Le mardi 16 juin, à la maison des entreprises d'Aix-en-Provence, 35 organisations patronales se sont rassemblées pour exprimer leur désaccord face à une décision gouvernementale qualifiée de "contresens économique". En effet, le gouvernement a annoncé un gel des exonérations de cotisations patronales tout en augmentant le SMIC de 2,4 %. Cette situation, selon les chefs d'entreprise, pourrait entraîner un surcoût de plus de 2,2 milliards d'euros sur le coût du travail, avec des conséquences potentiellement inquiétantes sur les licenciements et le recrutement.
Le Président du MEDEF Sud, Stéphane Benhamou, a fait part de son indignation en déclarant : « Nous ne sommes pas contre l’augmentation des salaires, mais nous devons d’abord nous assurer que cela ne va pas compromettre l'emploi et la compétitivité des entreprises. »

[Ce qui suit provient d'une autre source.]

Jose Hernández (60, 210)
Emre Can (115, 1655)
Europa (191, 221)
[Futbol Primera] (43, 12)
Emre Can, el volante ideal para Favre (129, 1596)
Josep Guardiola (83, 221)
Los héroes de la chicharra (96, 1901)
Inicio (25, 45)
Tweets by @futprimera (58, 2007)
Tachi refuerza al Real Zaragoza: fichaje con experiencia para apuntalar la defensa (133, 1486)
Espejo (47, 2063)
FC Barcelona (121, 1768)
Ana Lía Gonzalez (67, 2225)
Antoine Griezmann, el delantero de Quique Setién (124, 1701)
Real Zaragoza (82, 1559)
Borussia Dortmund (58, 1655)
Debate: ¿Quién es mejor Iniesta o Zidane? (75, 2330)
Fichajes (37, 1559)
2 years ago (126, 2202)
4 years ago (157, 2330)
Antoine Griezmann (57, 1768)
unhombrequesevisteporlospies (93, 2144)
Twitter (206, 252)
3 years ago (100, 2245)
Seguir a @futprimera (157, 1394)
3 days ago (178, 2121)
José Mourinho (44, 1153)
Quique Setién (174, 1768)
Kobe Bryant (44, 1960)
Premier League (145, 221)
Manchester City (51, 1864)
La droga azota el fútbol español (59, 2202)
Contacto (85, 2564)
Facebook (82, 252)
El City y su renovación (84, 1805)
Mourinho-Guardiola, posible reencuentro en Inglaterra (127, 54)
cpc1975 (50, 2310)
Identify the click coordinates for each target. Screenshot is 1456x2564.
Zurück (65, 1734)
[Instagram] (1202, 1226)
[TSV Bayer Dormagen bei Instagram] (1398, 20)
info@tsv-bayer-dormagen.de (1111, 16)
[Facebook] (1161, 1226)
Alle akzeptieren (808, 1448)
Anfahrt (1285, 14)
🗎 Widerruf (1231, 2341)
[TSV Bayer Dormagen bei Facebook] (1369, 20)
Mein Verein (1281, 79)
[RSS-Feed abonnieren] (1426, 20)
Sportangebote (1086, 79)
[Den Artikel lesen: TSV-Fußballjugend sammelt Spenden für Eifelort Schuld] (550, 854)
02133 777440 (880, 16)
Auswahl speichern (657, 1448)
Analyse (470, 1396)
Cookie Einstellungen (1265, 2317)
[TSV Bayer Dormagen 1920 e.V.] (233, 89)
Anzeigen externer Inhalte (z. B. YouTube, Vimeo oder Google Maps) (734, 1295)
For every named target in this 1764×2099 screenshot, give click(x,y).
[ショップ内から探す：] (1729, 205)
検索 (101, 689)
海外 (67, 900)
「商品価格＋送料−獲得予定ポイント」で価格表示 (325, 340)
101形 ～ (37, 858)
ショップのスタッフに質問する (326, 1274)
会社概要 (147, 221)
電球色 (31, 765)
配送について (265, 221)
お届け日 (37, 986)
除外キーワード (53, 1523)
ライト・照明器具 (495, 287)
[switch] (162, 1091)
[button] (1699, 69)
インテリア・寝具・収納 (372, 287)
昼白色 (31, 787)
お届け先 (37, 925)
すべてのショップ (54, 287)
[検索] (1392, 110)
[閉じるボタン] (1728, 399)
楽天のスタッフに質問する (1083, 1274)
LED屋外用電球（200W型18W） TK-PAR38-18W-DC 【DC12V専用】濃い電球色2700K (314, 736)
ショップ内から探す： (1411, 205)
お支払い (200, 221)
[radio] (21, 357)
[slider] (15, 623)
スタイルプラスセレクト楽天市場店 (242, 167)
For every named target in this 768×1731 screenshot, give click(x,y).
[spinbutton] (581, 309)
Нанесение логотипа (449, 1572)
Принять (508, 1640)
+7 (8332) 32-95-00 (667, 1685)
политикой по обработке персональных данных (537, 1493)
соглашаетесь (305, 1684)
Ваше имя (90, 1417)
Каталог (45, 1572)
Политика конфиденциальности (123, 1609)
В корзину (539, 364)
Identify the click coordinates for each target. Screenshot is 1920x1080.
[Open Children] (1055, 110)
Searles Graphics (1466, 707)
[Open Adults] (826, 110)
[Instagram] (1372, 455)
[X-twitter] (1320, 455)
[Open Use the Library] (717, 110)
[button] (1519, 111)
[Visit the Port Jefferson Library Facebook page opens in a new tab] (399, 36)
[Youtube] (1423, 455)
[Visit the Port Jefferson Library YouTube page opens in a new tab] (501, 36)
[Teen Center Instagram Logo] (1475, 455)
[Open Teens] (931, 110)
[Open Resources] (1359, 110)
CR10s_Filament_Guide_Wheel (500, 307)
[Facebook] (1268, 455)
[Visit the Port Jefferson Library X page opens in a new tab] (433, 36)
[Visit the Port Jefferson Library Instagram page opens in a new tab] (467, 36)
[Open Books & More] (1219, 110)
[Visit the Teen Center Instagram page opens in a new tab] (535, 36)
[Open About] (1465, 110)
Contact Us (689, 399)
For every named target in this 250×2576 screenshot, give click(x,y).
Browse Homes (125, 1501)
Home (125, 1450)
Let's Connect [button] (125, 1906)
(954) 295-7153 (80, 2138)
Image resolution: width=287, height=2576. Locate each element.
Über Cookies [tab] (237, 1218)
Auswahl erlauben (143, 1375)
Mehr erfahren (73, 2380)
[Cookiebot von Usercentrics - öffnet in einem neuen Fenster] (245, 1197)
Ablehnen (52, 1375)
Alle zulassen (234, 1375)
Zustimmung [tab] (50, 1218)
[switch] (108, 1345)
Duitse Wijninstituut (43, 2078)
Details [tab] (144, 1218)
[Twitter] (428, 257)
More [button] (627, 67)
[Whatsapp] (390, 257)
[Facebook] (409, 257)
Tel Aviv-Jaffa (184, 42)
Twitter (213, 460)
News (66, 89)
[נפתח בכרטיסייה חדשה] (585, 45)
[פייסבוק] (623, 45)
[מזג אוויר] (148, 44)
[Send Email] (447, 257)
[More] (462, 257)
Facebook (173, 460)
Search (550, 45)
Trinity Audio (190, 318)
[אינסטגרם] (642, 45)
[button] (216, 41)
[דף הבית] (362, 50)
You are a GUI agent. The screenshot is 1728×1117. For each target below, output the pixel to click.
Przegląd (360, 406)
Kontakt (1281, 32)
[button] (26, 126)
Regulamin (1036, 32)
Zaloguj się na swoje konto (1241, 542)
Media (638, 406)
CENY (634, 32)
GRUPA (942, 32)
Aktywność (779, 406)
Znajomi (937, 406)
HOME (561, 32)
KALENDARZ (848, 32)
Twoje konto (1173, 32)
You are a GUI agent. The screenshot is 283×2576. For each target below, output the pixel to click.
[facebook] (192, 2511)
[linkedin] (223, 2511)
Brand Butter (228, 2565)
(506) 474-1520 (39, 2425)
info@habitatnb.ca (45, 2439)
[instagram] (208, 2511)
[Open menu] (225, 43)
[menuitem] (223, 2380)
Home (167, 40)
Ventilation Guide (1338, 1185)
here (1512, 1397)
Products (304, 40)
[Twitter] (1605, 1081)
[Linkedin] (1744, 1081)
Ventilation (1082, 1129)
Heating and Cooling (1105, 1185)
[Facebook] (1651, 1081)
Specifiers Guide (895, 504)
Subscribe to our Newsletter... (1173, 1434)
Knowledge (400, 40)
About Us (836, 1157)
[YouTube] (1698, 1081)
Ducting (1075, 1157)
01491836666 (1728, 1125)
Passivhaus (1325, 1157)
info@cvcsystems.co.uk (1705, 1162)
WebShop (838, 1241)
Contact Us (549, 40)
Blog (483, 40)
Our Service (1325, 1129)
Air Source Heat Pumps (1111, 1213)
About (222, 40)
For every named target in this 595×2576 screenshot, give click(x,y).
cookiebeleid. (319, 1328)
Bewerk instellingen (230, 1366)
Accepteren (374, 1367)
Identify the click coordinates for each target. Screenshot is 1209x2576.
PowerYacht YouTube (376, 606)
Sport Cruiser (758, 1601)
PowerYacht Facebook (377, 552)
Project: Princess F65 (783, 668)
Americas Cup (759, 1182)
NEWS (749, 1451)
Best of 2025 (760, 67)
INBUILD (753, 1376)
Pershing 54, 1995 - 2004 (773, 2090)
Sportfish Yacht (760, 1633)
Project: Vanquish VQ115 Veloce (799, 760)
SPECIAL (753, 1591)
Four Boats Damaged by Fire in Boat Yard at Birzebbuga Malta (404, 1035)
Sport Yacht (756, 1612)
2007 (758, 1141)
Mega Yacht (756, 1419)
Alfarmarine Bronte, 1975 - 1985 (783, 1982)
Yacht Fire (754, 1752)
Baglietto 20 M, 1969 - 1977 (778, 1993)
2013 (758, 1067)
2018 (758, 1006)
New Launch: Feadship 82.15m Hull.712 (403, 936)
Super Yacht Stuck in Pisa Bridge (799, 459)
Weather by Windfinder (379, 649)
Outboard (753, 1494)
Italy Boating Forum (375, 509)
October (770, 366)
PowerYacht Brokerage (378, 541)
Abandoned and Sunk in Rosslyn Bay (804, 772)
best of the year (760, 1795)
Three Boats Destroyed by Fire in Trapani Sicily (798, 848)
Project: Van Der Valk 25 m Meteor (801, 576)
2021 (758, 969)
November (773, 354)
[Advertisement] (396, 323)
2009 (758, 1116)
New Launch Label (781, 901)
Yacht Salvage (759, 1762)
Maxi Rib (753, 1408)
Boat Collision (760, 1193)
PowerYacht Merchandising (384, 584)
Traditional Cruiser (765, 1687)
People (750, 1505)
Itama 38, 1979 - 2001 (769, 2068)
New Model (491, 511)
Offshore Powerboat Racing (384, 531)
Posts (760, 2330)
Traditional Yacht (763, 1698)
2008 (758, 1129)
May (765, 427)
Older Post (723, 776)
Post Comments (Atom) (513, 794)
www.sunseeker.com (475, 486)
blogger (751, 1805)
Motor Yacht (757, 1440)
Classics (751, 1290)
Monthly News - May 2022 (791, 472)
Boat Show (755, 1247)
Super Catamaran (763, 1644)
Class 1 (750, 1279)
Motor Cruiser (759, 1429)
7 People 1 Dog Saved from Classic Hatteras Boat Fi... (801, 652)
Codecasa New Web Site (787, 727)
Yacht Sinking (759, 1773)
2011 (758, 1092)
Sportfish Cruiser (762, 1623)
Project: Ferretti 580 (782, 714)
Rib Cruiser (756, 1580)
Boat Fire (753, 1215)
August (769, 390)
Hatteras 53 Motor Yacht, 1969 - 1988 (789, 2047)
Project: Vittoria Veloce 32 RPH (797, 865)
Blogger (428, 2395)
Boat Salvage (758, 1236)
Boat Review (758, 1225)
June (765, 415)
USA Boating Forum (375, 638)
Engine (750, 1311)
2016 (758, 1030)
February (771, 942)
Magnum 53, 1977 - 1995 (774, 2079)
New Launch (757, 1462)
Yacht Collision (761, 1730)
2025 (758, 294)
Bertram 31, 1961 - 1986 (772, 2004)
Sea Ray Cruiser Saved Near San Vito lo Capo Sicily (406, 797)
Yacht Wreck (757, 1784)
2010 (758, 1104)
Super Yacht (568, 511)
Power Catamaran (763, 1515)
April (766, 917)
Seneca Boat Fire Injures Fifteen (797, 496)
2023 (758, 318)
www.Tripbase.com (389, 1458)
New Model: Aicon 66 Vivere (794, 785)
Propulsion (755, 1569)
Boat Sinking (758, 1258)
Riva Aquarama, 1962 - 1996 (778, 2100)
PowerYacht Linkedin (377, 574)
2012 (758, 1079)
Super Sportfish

En France, bon nombre d'employeurs profitent d'allègements de cotisations sociaux sur les bas salaires, conçus pour favoriser l'emploi tout en réduisant le coût du travail. Cependant, ce dispositif, qui représente un coût considérable pour l'État, pourrait être mis à mal par ces nouvelles mesures. D'après le rapport Bozio-Wasmer, la France pourrait voir ses finances publiques alourdies de 75 milliards d'euros à cause des exonérations en cours.
Normalement, les augmentations du SMIC provoquent un ajustement des exonérations de cotisations. Pourtant, cette fois-ci, le gouvernement a décidé de geler ces ajustements pour économiser. Les organisations patronales voient cette décision comme un coup dur, en période de défi pour l'emploi et la création d'entreprises.
Un cri d'alerte retentissant
Stéphane Benhamou, visiblement frustré, a déclaré : « Cela suffit ! Nous mettons en péril nos employés, qui ont déjà du mal à finir le mois. Nous avons vu une ponction de 4 milliards d'euros sur les entreprises depuis 2024. Il y a un danger réel, car l'absence d'indexation des salaires des catégories à bas revenus risque de ne faire qu'aggraver la situation. »
Pour faire face à cette crise, il avance l'idée d'une baisse massive des charges sociales, un appel destiné à relancer l'activité économique. Au niveau national, d'autres grandes organisations patronales comme le Medef, la CPME et l’U2P ont également alerté le gouvernement, en insistant sur le fait que ce gel pénaliserait particulièrement les secteurs dépendants de la main-d'œuvre.
Les entreprises d'Aix, à l'instar de plusieurs autres, se mobilisent donc pour faire entendre leur voix et tentent de prévenir un impact négatif sur le marché du travail et l'économie en général.